LOTUS ESPRIT TURBO CHALLENGE

GREMLIN GRAPHICS, 1990

- Mike Channell

There was no greater intellectu­al victory as a child in the early Nineties than convincing your parents that you needed a computer to ‘help with your homework’. The Amiga and the Atari ST home computers were the beige trojan horses that brought arcadequal­ity 16-bit racing into the homes of nerdy British kids right under the noses of their confused parents. And Lotus Esprit Turbo Challenge was the undisputed king of the floppy disk collection.

Lotus Turbo was a racer very much in the Out Run vein, throwing undulating roads and a machine-gun spray of scenery at you while the car itself remained resolutely two-dimensiona­l. The difference was this game featured Norfolk’s plastic-clad answer to the Ferrari Testarossa, the Lotus Esprit Turbo SE.

While the game itself was designed to arcade sensibilit­ies, it included some features we’d venture were actually bordering on realistic. Or, at least, as realistic as things got in a 1990 computer game. You’d have to stop in the pits to refuel mid-race and manage lower grip levels in the ice and desert stages. There was even an utterly convincing walnut veneer on the CD player screen where you picked which music to listen to.
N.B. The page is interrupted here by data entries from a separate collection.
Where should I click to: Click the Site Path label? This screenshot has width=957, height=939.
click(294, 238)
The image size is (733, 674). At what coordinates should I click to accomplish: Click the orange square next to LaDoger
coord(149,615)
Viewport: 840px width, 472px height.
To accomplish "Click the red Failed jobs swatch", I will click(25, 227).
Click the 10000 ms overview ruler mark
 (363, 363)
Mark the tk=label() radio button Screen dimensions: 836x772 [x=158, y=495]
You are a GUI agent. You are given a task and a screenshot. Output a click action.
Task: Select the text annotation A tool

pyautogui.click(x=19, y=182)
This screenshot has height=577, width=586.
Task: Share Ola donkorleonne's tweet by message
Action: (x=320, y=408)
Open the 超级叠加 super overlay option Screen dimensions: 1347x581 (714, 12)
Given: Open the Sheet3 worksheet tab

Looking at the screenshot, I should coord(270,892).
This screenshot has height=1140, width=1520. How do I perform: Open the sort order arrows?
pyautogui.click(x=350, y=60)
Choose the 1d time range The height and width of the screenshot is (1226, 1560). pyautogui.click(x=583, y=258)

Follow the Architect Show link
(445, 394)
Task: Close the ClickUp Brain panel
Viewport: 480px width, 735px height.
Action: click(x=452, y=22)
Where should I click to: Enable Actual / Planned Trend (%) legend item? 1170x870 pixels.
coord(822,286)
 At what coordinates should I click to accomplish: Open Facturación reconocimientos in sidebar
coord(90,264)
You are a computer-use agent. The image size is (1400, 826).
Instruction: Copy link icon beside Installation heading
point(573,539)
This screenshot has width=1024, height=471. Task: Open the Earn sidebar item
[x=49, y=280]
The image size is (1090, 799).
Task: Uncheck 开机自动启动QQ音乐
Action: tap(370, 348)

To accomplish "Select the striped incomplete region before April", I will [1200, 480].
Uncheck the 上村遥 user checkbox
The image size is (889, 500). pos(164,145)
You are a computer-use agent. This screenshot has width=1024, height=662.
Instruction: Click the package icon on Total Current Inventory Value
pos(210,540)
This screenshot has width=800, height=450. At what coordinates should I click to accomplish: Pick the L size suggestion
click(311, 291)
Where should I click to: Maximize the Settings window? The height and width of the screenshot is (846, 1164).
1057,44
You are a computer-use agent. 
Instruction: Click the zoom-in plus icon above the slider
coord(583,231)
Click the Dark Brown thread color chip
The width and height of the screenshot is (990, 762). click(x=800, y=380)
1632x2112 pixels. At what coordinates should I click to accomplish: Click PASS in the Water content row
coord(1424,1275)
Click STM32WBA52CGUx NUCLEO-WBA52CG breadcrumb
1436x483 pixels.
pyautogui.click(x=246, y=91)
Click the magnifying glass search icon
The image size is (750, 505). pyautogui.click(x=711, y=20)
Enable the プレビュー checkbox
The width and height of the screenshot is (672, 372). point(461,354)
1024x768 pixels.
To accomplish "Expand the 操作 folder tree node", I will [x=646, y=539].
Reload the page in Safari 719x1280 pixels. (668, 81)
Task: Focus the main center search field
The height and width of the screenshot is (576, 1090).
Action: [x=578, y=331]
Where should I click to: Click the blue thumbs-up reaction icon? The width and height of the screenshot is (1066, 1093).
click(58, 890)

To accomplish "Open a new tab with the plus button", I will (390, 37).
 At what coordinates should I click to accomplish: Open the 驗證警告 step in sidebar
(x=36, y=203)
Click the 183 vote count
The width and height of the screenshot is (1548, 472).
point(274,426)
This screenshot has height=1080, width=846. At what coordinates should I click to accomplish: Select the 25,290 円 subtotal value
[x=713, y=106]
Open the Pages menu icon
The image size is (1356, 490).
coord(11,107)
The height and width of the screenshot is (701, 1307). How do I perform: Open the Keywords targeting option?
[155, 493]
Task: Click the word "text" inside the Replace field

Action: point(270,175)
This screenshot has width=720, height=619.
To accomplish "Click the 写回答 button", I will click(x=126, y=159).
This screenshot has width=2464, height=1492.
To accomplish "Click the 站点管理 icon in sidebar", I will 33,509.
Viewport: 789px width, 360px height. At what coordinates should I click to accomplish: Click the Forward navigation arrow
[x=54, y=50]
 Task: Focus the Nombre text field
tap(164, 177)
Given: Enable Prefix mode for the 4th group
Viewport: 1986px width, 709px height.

That’s attention to detail.

The game was so successful it spawned two equally excellent sequels, Lotus Turbo Challenge 2 and Lotus III: The Ultimate

Challenge, which remains the closest any of us will ever get to experienci­ng the long-forgotten Lotus M200 concept car. Well, aside from just driving the Lotus Elan it was based on.

Perhaps our favourite part, though, is that, due to technical limitation­s, during single-player races, one half of the screen was filled with the ever-present shot of two mechanics working on a car as you raced along.